It’s no secret that a lot of marriages break down because of financial problems. We’ve all heard the sad stories – a spouse has a spending problem and blows all of the couple’s money. A spouse has a gambling problem and they gamble away the couple’s retirement savings. One spouse loses their reputation and in short order, a successful career. Or, unemployment afflicts the marriage and the angered spouse becomes bitter and resentful about their spouse’s lack of income.
What about you, has your marriage been on the rocks because of financial problems? If so, you may be leaning towards bankruptcy, but you’re not sure if you should file before or after the divorce. Now you’re wondering, “Does the timing make a difference?” Right about now, you may be thinking that you’d prefer to see a divorce attorney first. After all, you argue with your spouse all the time about money and you’re very tempted to walk out the door, or have your spouse pack their bags.
We’ll give it to you straight: If you run out and file for divorce first, it’s not going to automatically relieve the financial pressure. In many cases, if a couple files for divorce before the bankruptcy, they are worse off and so are their children. Often, it makes financial sense for the couple to file bankruptcy first. Below, are some important reasons why it may be better for you to eliminate debt through bankruptcy before you file your divorce papers.
1. Filing jointly is more affordable.
When a married couple files bankruptcy jointly, it’s more affordable than filing bankruptcy separately. This translates to one filing fee, only one set of court documents, and usually you only pay one attorney fee. In other words, by filing jointly, you can cut the costs by half. Many bankruptcy attorneys charge the same for a joint case as an individual case; however, there are some who charge an extra fee if there’s more work involved. Since most bankruptcy lawyers offer free case evaluations, you can compare the attorney fees and select a lawyer who resonates with you.
2. Bankruptcy can discharge joint debts.
Suppose you file Chapter 7 bankruptcy. In that case, you will be able to discharge all qualifying joint debts, such as credit card debt, personal loans, medical bills, utility bills, and past-due cellphone bills. If you have thousands in joint credit card debt, this can eliminate quite a financial burden before you file for divorce.
If you file bankruptcy after the divorce, it may not serve you well. When you have a lot of debt, you’ll likely be forced to take responsibility for some of the joint debt you and your spouse acquired during the marriage. In other words, if you agree to pay a certain joint debt, you’re agreeing to cover your spouse’s portion of a specific debt. If you file bankruptcy after the divorce and the debt is discharged, you are not discharging your promise to cover your spouse’s share of the debt.
Let’s say you agree to pay a $10,000 joint credit card.
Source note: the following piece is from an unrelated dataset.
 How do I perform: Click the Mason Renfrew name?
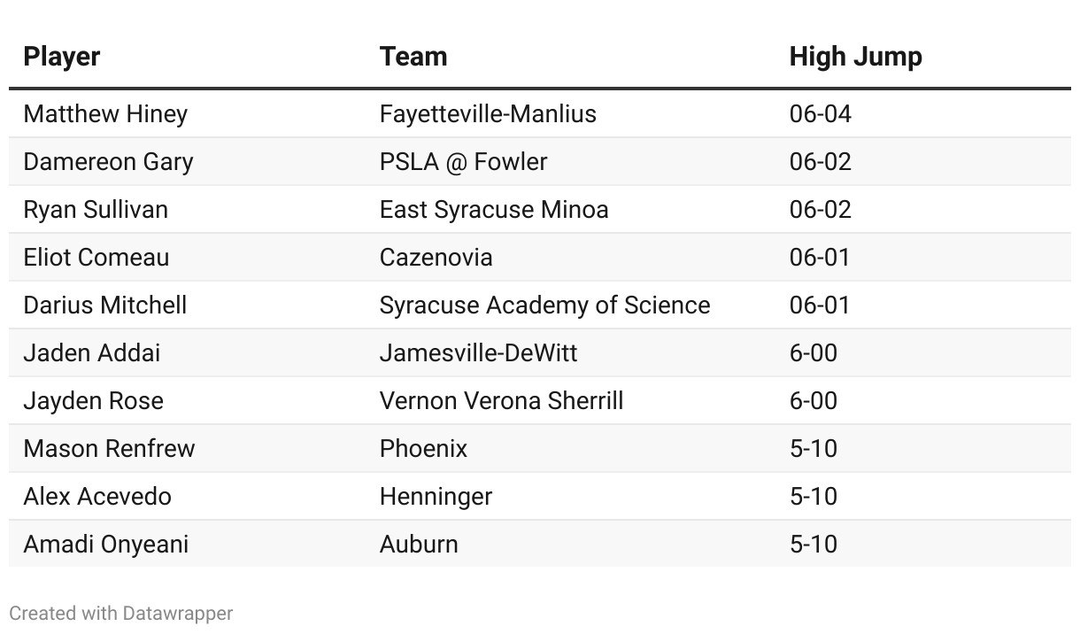[x=109, y=449]
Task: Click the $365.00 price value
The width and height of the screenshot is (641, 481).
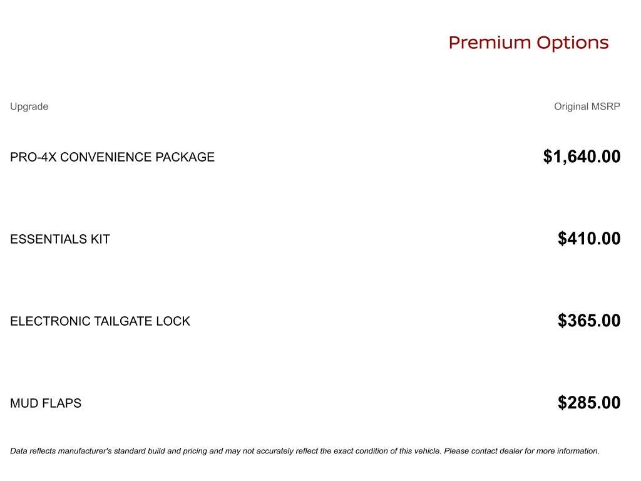Action: coord(589,321)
You agree to pay off the card in your divorce settlement. It’s important to note that a divorce settlement is merely an agreement between you and your former spouse. The settlement does not erase your spouse’s liability to pay on any joint accounts. You can “agree” to pay on the $10,000 credit card, but if you fail to pay it off, the creditor can go after your ex, who is not off the hook.
In the settlement, you agreed to pay the credit card off instead of your spouse. If you file bankruptcy after the divorce, you’ll be discharging your liability to pay on the credit card account. However, you’re not discharging your former spouse’s liability to pay the debt. If your former spouse is forced to pay the card, you’ll have to reimburse him or her, or you could be forced to pay the credit card debt.
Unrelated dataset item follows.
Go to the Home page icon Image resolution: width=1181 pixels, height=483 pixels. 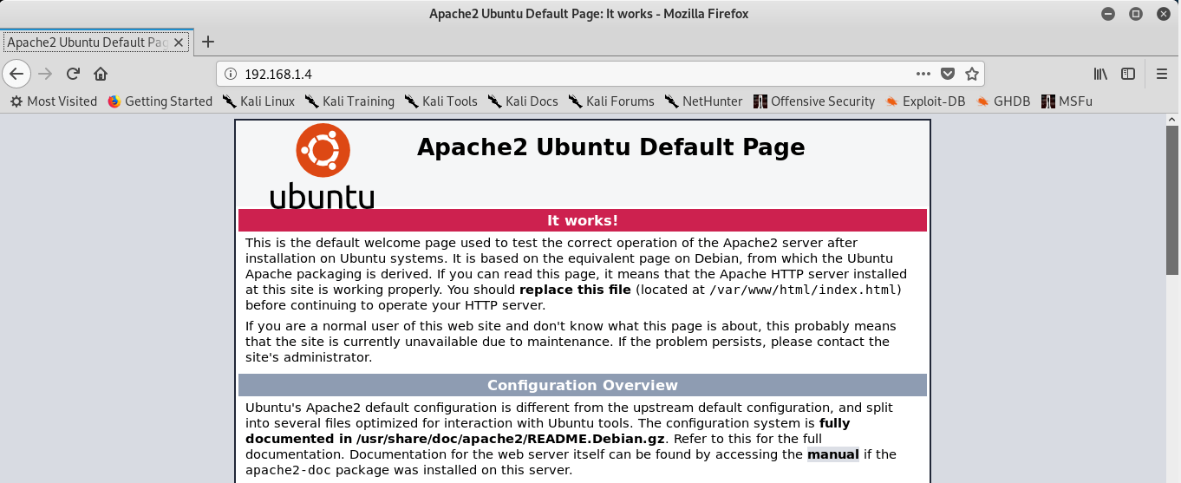click(x=101, y=74)
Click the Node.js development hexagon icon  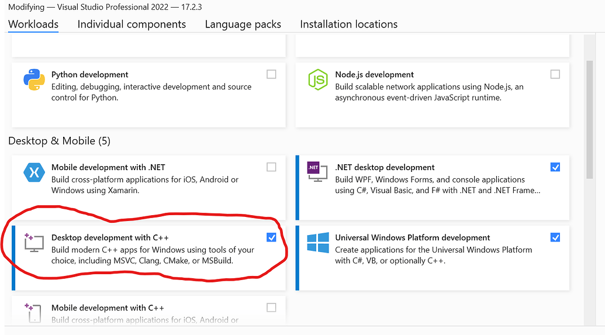pos(318,80)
In contrast, if you file bankruptcy before divorce, the debt will be literally wiped out and you cannot be forced to pay it in the divorce settlement. As an added bonus, if you file jointly with your spouse, he or she will also be relived of all qualifying, joint debts.
3. Beware of your spouse filing individually.
Sometimes, only one spouse files bankruptcy before, during or after a divorce case. If your husband or wife were to file bankruptcy before or during the divorce and you decide not to file jointly because you’re afraid of the bankruptcy stigma, guess what? You’ll probably be liable for all of the joint debt.
Why? Because, if your spouse files bankruptcy to eliminate their liability on all joint and other dischargeable debts, he or she cannot be forced to pay any joint debts through the property settlement. In the end, you end up being liable for 100% of the joint debt.
4. Filing jointly makes the settlement process easier.
When a couple files bankruptcy before the divorce, it makes the property settlement process less complicated because there is less debt (sometimes a lot less) to divide among the spouses. Not only that, but people don’t have to keep track of joint debts that their spouses agree to pay out of fear of their credit being damaged. This alone saves a lot of worry, credit tracking and time!